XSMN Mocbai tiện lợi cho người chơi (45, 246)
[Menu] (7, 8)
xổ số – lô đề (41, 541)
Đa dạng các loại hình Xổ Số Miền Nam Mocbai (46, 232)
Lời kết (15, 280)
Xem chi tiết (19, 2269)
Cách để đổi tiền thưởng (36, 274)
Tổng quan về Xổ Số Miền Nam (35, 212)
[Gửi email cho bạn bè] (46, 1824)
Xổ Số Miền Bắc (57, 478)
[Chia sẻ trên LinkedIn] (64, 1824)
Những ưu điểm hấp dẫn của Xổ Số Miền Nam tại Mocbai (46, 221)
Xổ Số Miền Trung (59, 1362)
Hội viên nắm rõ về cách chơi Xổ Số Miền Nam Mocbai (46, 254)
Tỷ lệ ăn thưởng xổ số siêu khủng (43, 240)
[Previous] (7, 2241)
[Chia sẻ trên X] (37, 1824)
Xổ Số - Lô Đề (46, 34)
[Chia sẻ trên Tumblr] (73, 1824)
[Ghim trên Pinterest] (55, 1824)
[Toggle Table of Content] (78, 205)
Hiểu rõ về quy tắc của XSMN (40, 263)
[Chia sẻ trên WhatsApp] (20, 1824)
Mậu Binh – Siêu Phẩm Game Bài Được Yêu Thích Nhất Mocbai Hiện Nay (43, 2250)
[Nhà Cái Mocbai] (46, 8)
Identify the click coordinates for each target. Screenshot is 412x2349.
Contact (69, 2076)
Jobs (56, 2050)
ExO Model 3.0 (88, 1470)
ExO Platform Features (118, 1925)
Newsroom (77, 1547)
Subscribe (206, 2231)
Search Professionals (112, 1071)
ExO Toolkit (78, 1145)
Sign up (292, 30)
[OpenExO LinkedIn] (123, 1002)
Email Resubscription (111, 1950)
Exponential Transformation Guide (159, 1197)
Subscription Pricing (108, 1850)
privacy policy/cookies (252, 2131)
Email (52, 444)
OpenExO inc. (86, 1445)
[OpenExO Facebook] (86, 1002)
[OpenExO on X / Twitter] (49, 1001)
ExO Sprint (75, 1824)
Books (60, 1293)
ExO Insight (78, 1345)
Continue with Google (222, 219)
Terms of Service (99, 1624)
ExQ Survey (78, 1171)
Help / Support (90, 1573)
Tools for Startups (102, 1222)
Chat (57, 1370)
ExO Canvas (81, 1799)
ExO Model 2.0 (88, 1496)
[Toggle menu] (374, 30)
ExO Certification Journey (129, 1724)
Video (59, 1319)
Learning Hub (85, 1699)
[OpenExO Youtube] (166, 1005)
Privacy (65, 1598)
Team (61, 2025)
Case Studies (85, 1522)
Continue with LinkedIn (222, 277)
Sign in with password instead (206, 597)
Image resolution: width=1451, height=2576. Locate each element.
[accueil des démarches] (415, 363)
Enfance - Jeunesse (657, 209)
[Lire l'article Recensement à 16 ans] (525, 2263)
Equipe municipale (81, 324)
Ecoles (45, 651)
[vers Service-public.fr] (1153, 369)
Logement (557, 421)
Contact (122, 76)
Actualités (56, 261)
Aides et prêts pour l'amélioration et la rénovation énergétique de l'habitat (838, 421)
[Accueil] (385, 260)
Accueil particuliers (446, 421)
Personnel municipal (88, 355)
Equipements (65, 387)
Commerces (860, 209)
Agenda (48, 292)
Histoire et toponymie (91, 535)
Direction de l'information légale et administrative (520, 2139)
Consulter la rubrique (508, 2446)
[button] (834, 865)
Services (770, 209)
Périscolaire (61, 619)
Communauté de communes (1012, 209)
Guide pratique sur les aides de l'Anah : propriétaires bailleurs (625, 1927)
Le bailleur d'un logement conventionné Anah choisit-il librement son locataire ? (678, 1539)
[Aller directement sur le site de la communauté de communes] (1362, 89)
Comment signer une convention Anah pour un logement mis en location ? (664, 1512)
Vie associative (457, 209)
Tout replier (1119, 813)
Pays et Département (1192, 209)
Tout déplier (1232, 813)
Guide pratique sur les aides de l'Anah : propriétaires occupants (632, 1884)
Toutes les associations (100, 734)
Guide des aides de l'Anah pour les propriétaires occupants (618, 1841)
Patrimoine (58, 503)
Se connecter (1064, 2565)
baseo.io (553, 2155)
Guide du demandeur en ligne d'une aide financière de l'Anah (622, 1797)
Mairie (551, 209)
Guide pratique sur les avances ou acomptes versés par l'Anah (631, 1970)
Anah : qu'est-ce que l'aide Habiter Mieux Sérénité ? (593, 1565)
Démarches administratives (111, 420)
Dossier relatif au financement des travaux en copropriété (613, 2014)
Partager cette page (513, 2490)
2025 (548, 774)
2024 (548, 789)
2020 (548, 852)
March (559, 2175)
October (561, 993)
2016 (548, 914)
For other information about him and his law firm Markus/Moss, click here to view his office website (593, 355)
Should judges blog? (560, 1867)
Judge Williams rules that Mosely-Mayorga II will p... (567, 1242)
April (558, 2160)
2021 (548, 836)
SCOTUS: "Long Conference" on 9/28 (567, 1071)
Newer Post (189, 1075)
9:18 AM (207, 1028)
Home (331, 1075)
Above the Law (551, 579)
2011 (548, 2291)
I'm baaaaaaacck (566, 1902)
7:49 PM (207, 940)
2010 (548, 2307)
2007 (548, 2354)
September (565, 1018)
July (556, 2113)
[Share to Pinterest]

TASK REQUIREMENTS: Each record has to be given again exactly as written.

RESULT:
XSMN Mocbai tiện lợi cho người chơi (45, 246)
[Menu] (7, 8)
xổ số – lô đề (41, 541)
Đa dạng các loại hình Xổ Số Miền Nam Mocbai (46, 232)
Lời kết (15, 280)
Xem chi tiết (19, 2269)
Cách để đổi tiền thưởng (36, 274)
Tổng quan về Xổ Số Miền Nam (35, 212)
[Gửi email cho bạn bè] (46, 1824)
Xổ Số Miền Bắc (57, 478)
[Chia sẻ trên LinkedIn] (64, 1824)
Những ưu điểm hấp dẫn của Xổ Số Miền Nam tại Mocbai (46, 221)
Xổ Số Miền Trung (59, 1362)
Hội viên nắm rõ về cách chơi Xổ Số Miền Nam Mocbai (46, 254)
Tỷ lệ ăn thưởng xổ số siêu khủng (43, 240)
[Previous] (7, 2241)
[Chia sẻ trên X] (37, 1824)
Xổ Số - Lô Đề (46, 34)
[Chia sẻ trên Tumblr] (73, 1824)
[Ghim trên Pinterest] (55, 1824)
[Toggle Table of Content] (78, 205)
Hiểu rõ về quy tắc của XSMN (40, 263)
[Chia sẻ trên WhatsApp] (20, 1824)
Mậu Binh – Siêu Phẩm Game Bài Được Yêu Thích Nhất Mocbai Hiện Nay (43, 2250)
[Nhà Cái Mocbai] (46, 8)
Identify the click coordinates for each target. Screenshot is 412x2349.
Contact (69, 2076)
Jobs (56, 2050)
ExO Model 3.0 (88, 1470)
ExO Platform Features (118, 1925)
Newsroom (77, 1547)
Subscribe (206, 2231)
Search Professionals (112, 1071)
ExO Toolkit (78, 1145)
Sign up (292, 30)
[OpenExO LinkedIn] (123, 1002)
Email Resubscription (111, 1950)
Exponential Transformation Guide (159, 1197)
Subscription Pricing (108, 1850)
privacy policy/cookies (252, 2131)
Email (52, 444)
OpenExO inc. (86, 1445)
[OpenExO Facebook] (86, 1002)
[OpenExO on X / Twitter] (49, 1001)
ExO Sprint (75, 1824)
Books (60, 1293)
ExO Insight (78, 1345)
Continue with Google (222, 219)
Terms of Service (99, 1624)
ExQ Survey (78, 1171)
Help / Support (90, 1573)
Tools for Startups (102, 1222)
Chat (57, 1370)
ExO Canvas (81, 1799)
ExO Model 2.0 (88, 1496)
[Toggle menu] (374, 30)
ExO Certification Journey (129, 1724)
Video (59, 1319)
Learning Hub (85, 1699)
[OpenExO Youtube] (166, 1005)
Privacy (65, 1598)
Team (61, 2025)
Case Studies (85, 1522)
Continue with LinkedIn (222, 277)
Sign in with password instead (206, 597)
Image resolution: width=1451, height=2576. Locate each element.
[accueil des démarches] (415, 363)
Enfance - Jeunesse (657, 209)
[Lire l'article Recensement à 16 ans] (525, 2263)
Equipe municipale (81, 324)
Ecoles (45, 651)
[vers Service-public.fr] (1153, 369)
Logement (557, 421)
Contact (122, 76)
Actualités (56, 261)
Aides et prêts pour l'amélioration et la rénovation énergétique de l'habitat (838, 421)
[Accueil] (385, 260)
Accueil particuliers (446, 421)
Personnel municipal (88, 355)
Equipements (65, 387)
Commerces (860, 209)
Agenda (48, 292)
Histoire et toponymie (91, 535)
Direction de l'information légale et administrative (520, 2139)
Consulter la rubrique (508, 2446)
[button] (834, 865)
Services (770, 209)
Périscolaire (61, 619)
Communauté de communes (1012, 209)
Guide pratique sur les aides de l'Anah : propriétaires bailleurs (625, 1927)
Le bailleur d'un logement conventionné Anah choisit-il librement son locataire ? (678, 1539)
[Aller directement sur le site de la communauté de communes] (1362, 89)
Comment signer une convention Anah pour un logement mis en location ? (664, 1512)
Vie associative (457, 209)
Tout replier (1119, 813)
Pays et Département (1192, 209)
Tout déplier (1232, 813)
Guide pratique sur les aides de l'Anah : propriétaires occupants (632, 1884)
Toutes les associations (100, 734)
Guide des aides de l'Anah pour les propriétaires occupants (618, 1841)
Patrimoine (58, 503)
Se connecter (1064, 2565)
baseo.io (553, 2155)
Guide du demandeur en ligne d'une aide financière de l'Anah (622, 1797)
Mairie (551, 209)
Guide pratique sur les avances ou acomptes versés par l'Anah (631, 1970)
Anah : qu'est-ce que l'aide Habiter Mieux Sérénité ? (593, 1565)
Démarches administratives (111, 420)
Dossier relatif au financement des travaux en copropriété (613, 2014)
Partager cette page (513, 2490)
2025 (548, 774)
2024 (548, 789)
2020 (548, 852)
March (559, 2175)
October (561, 993)
2016 (548, 914)
For other information about him and his law firm Markus/Moss, click here to view his office website (593, 355)
Should judges blog? (560, 1867)
Judge Williams rules that Mosely-Mayorga II will p... (567, 1242)
April (558, 2160)
2021 (548, 836)
SCOTUS: "Long Conference" on 9/28 (567, 1071)
Newer Post (189, 1075)
9:18 AM (207, 1028)
Home (331, 1075)
Above the Law (551, 579)
2011 (548, 2291)
I'm baaaaaaacck (566, 1902)
7:49 PM (207, 940)
2010 (548, 2307)
2007 (548, 2354)
September (565, 1018)
July (556, 2113)
[Share to Pinterest]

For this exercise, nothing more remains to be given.